Simpson himself claimed that he was "recruited by Warner Bros in 1971 as marketing executive specialising in [the] youth market" (he had been in the company's San Francisco sales office) - which was translated by Julia Phillips in her 1991 memoir You'll Never Eat Lunch in This Town Again as "Don Simpson has made a name for himself being the hot, happening young person on their staff; they count on him to relate in a meaningful fashion to films made by people under the age of 40."

It was the era when each studio was looking for its own Easy Rider. At Warners Simpson supervised the handling of Woodstock (1970) and A Clockwork Orange (1971). He also worked as a writer on Aloha, Bobby and Sue (1975), the story of a couple turning to crime while on the lam from the police, and Cannonball (1976), about a comic motor rally. Neither was very original, but neither cost a great deal of money.

It was not a good time for Simpson. "He hustled up tennis games on the neighbourhood courts when he needed a quick buck," recorded Entertainment Weekly. He was rescued by Paramount, and in 1980 became senior vice-president in charge of production. The company was on a roll with Airplane! (1980), the first Abrahams/ Zucker spoof movie, and Urban Cowboy (also 1980), which took John Travolta from the dance-halls of Saturday Night Fever to further his icon image in the modern West. Travolta had turned down American Gigolo to do it, which went to Richard Gere, who had a second big hit at Paramount with An Officer and a Gentleman (1982). This is a mixed batch of films, but it defined the then Paramount image as firmly as Hope and Crosby 40 years earlier: loud rock and a modern, gritty, anything- goes America.

It was in this climate that Simpson, unhappy behind a desk, formed a company with Jerry Bruckheimer to produce independently for the studio. Phillips had recalled Simpson as "a twinkly presence and a simian physiology: twinkly eyes, twinkly cheeks, even a twinkly beard that is close-shaven, so you can see it as an accoutrement, not a camouflage". Now she said, "It is hard to put this brusque, preoccupied, unhealthy-looking presence with good old twinkly-simian-I'm-a-triple- Scorpio Ach! Seempson".

The twinkle returned when Flashdance (1983) took over $36m in the US. Directed by Adrian Lyne, with Jennifer Beals and Michael Nouri, it was basically Saturday Night Fever redone in Pittsburgh from the girl's point of view.

When Michael Eisner, the new head of Paramount, was stopped for speeding, he demanded a story centred on the Los Angeles police. Simpson and Bruckheimer came up with Beverly Hills Cop (1984), directed by Martin Brest, which made a star of Eddie Murphy. Paramount's investment of $14m saw a return in the US alone of $108m. Beverly Hills Cop II (1987) cost $28m and took $80m. Meanwhile its director, Tony Scott, had had a gigantic hit with Top Gun (1986), another Simpson-Bruckheimer opus, about an officer and a gentleman, Tom Cruise, the sort who is free with four-letter words and wears thigh-hugging jeans. This was an $82m earner - the highest of the year.

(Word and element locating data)
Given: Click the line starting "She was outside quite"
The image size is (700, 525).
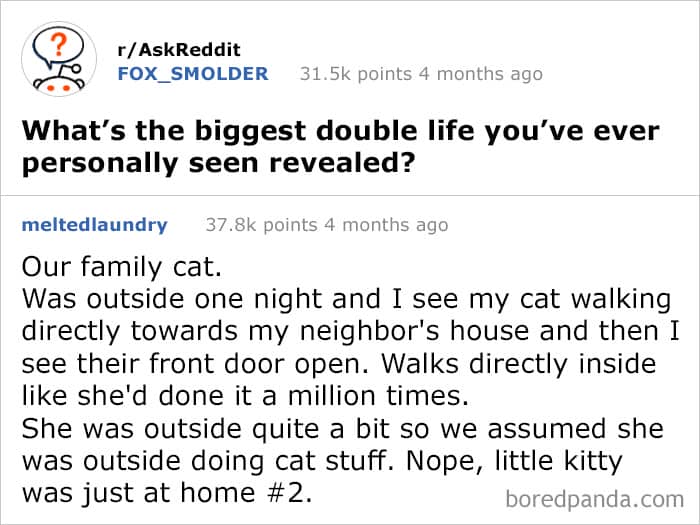Looking at the screenshot, I should click(x=342, y=428).
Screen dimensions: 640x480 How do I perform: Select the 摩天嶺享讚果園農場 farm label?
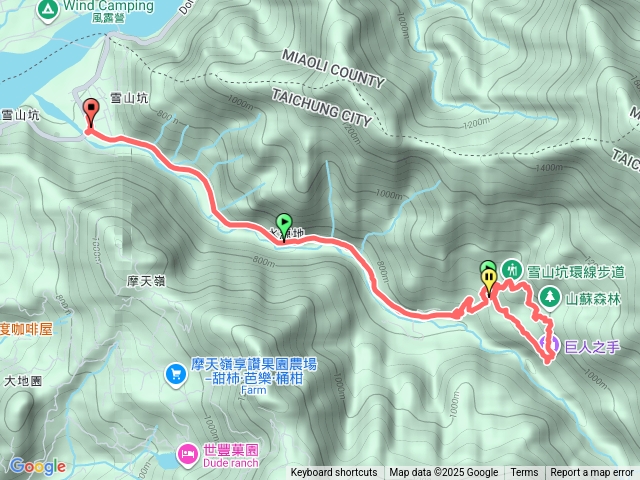pos(254,376)
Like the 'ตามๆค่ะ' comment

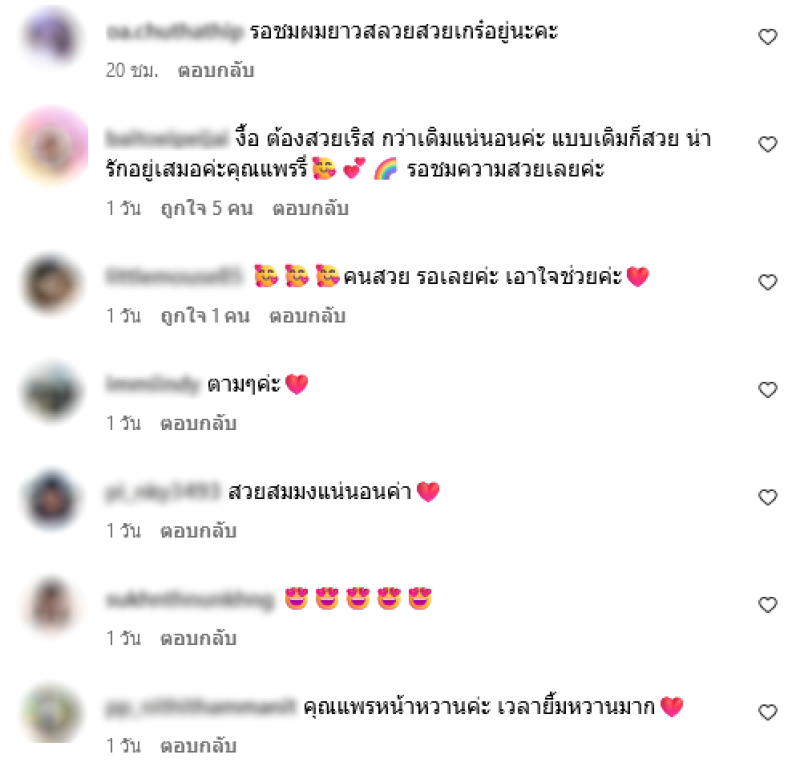pyautogui.click(x=767, y=390)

**Problems**:
1. Which people does the Don Simpson profile name as the director of a film? Give each name with the film it says that person directed.
2. Write the next part of the Don Simpson profile, starting right after its final sentence.

**Final results**:
1.
- Adrian Lyne: Flashdance (1983)
- Martin Brest: Beverly Hills Cop (1984)
- Tony Scott: Beverly Hills Cop II (1987)

2.
With Top Gun Cruise replaced Murphy as America's highest-paid star and most desirable male. Cruise starred in Days of Thunder (1990), directed by Scott, which was supposed to do for racing cars what Top Gun had done for MIG fighters. Stung by criticism that they made only mindless action epics with high body-counts, the producers had hired the estimable Robert Towne for the script and Robert Duvall (who had just won an Oscar) to support Cruise. During the production Paramount signed Simpson and Bruckheimer to a new five-year deal, reputedly worth $300m and described by the trade press as a "visionary alliance". But the film didn't have an easy shoot. Badly in need of a big summer movie Paramount threw an extra $10m at it, to a total of around $65m. A domestic take of only $83m and contemptuous reviews resulted in an acrimonious end to the Paramount agreement.

Eisner, who had moved to Disney, signed them to a non-exclusive deal, and then waited three years as they sifted through the 35 projects they had brought with them. The Ref (1994), was a Home Alone variant (burglar gets bested by his victims) which few liked.

Simpson's temper was as notorious as his vanity (he was constantly tempted to act in his own films). His sex life got a going-over in 1995 when the convicted madam Heidi Fleiss described him as "not just a customer but a close friend", and another tell-all book, You'll Never Make Love in This Town Again, featured a call-girl called Tiffany who described what it was like with him. His intake of substances was famous - it led to Bruckheimer's breaking off the partnership last year. Simpson engaged a Dr Stephen Ammerman to help him detox, but the good doctor himself died of an overdose at Simpson's Bel Air mansion. When Simpson's body was found in his bathroom clutching a book and his glasses, the police said he died of natural causes. "Don Simpson was fighting drug addiction but girding for new ventures," said the Los Angeles Times.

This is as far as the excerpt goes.